В кают-компании боевые крышки иллюминаторов отдраены, и слабый свет освещает перевязочный пункт. Фельдшер с санитаром, оба изрядно перемазанные в крови, хлопочут возле раненых, которые при каждом орудийном выстреле вздрагивают и стонут. Фельдшер просит убрать раненых на палубу. Здесь невозможно их держать, да и работать трудно. Соглашаюсь. Боцман бросается за людьми. Действительно, расположение перевязочного пункта под грохочущим орудием крайне неудачно. Но это лучшее место на миноносце. Раненые эвакуированы и уложены на верхней палубе у переборки впереди первого торпедного аппарата. Их вид как бы символизирует, что на миру и смерть красна.
Подымаюсь на мостик. По пути узнаю, что разбило радиорубку. Радисты целы, так как были в это время заняты исправлением боевой антенны, находились вне поста. Повезло. Надолго ли?
На мостике все относительно спокойно. Командир без фуражки - ее унесло вместе с частью мостичного парусинового обвеса, срезанного словно ножом, - покуривает папиросу, глядя в бинокль в сторону наших миноносцев. Штурман мичман Блинов, вечно жизнерадостный, с блестящими черными, как сливы, глазами, метнув короткой улыбкой в мою сторону, углубляется в запись моментов боя, держа перед собой записную книжку.
Сигнальщики - о, это прекрасные матросы! Их спокойные, энергичные обветренные лица, все их четкие, быстрые, ловкие движения навсегда останутся у меня в памяти. Как будто на учении они продолжают репетировать сигналы своего флагмана, громко докладывая об их значении и обо всем, что замечают. А видят они все - и маневрирование наших миноносцев, и противника, И 'Храброго', и дымы на горизонте - ничего не ускользает от их опытных глаз. Прекрасная школа, выучку которой ничем нельзя сломить.
Но особенно колоритна среди этой группы фигура артиллериста , энергичный, спокойный профиль которого резко выделяется на фоне неба. Не отрывая бинокля от глаз, этот бравый парень со свойственным ему одному спокойствием продолжает управлять огнем своей уже немногочисленной артиллерии. Носовая пушка вышла из угла обстрела - стреляет только одно кормовое орудие. Четко и громко раздаются его приказания в центральный пост: 'Два с половиной больше. Два вправо. Залп!'. И так же отчетливо и столь же внушительно репетует его слова гальваффер, посылая приказания к орудиям. Как будто ничего не произошло, словно стреляют по щиту.

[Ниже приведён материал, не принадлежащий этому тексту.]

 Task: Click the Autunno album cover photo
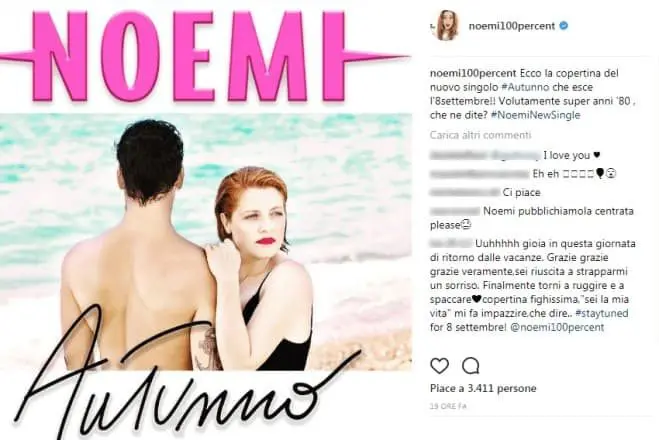click(206, 242)
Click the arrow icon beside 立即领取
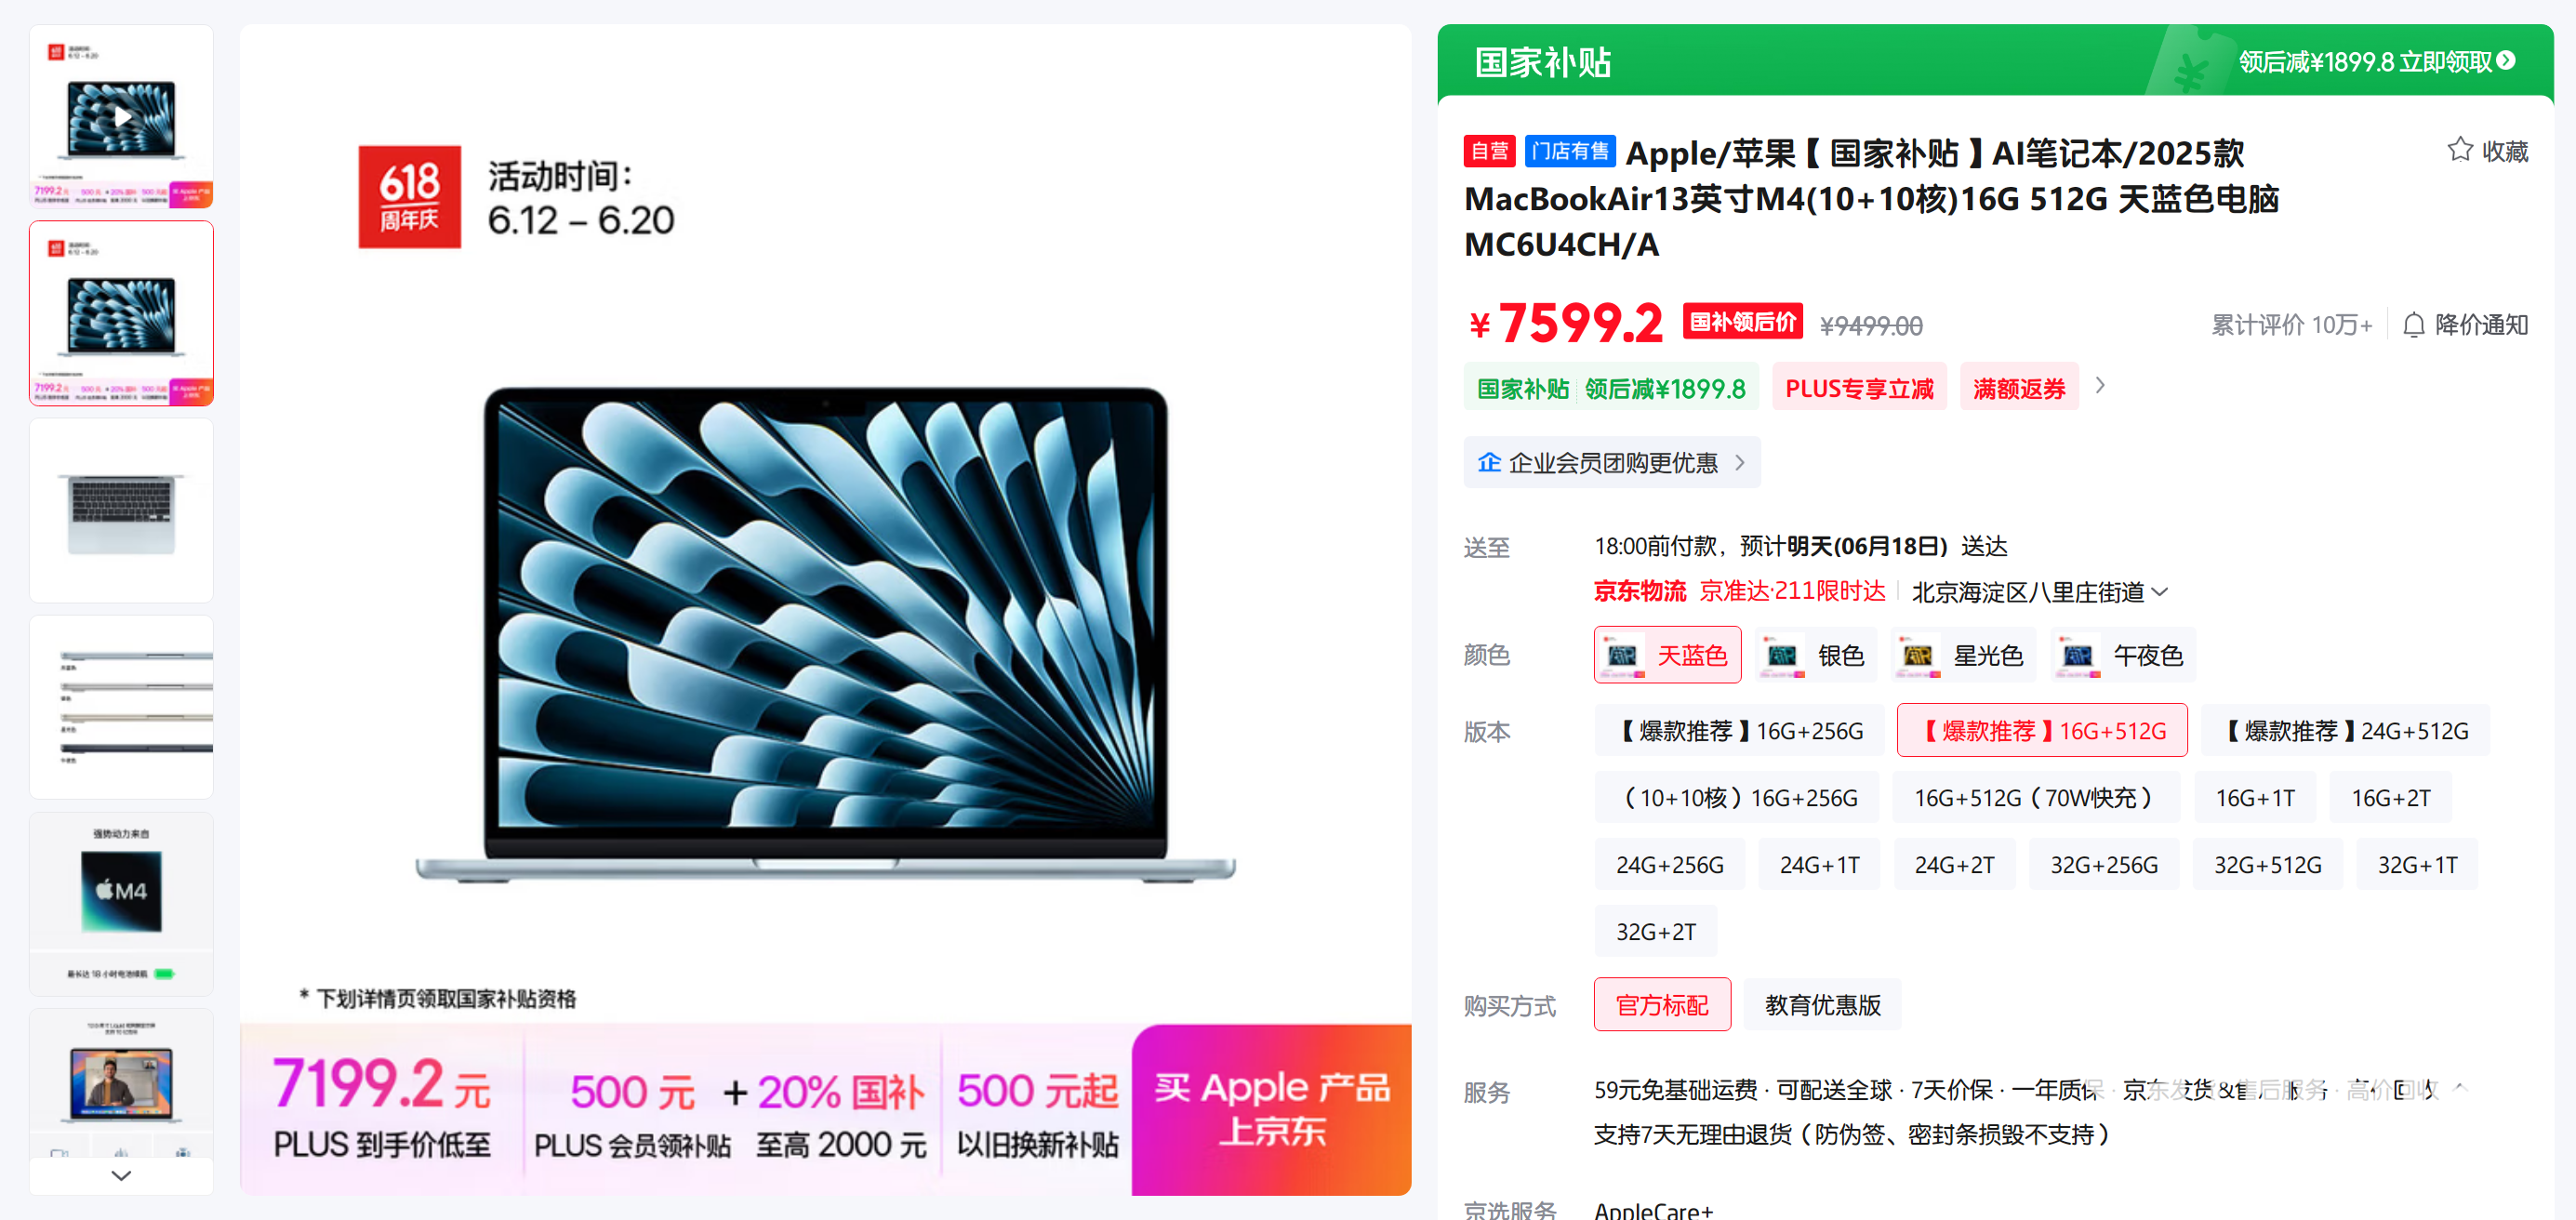 (x=2505, y=60)

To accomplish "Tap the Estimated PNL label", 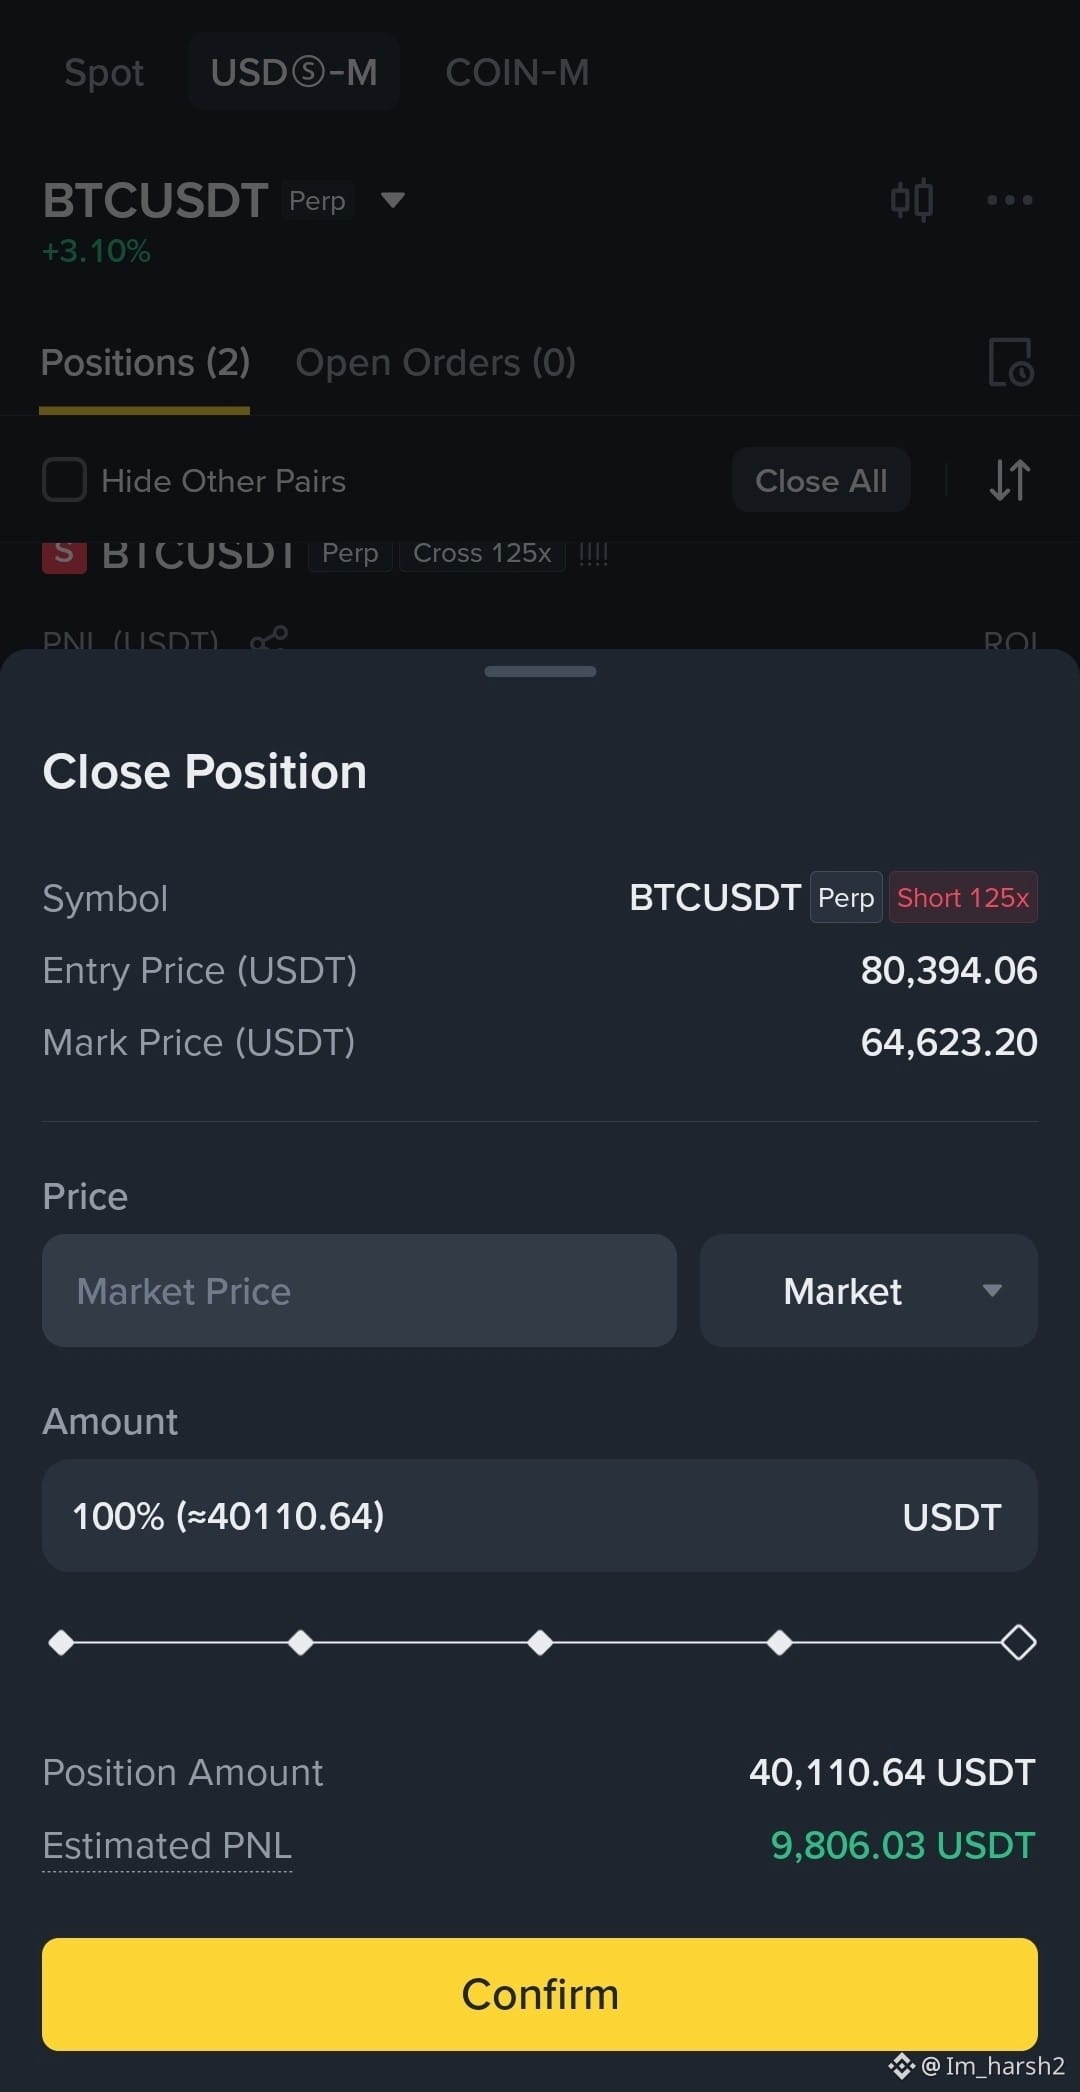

Взглянул вниз, на бак. У носового орудия комендоры, переведя пушку на левый борт, застыли в ожидании удобного момента для возобновления стрельбы по другой группе противника. Нос корабля медленно уваливается ветром влево. Прислуга подачи выбрасывает за борт стреляные гильзы, очищая палубу от лишнего хлама. Чувствую свое полное бессилие, чтобы описать доблестное поведение комендоров и прислуги артиллерии в эти тяжелые для корабля минуты. Они дрались упорно, внешне оставаясь совершенно равнодушными к трагической судьбе своего миноносца, обуреваемые лишь одним стремлением - как можно дороже продать его жизнь.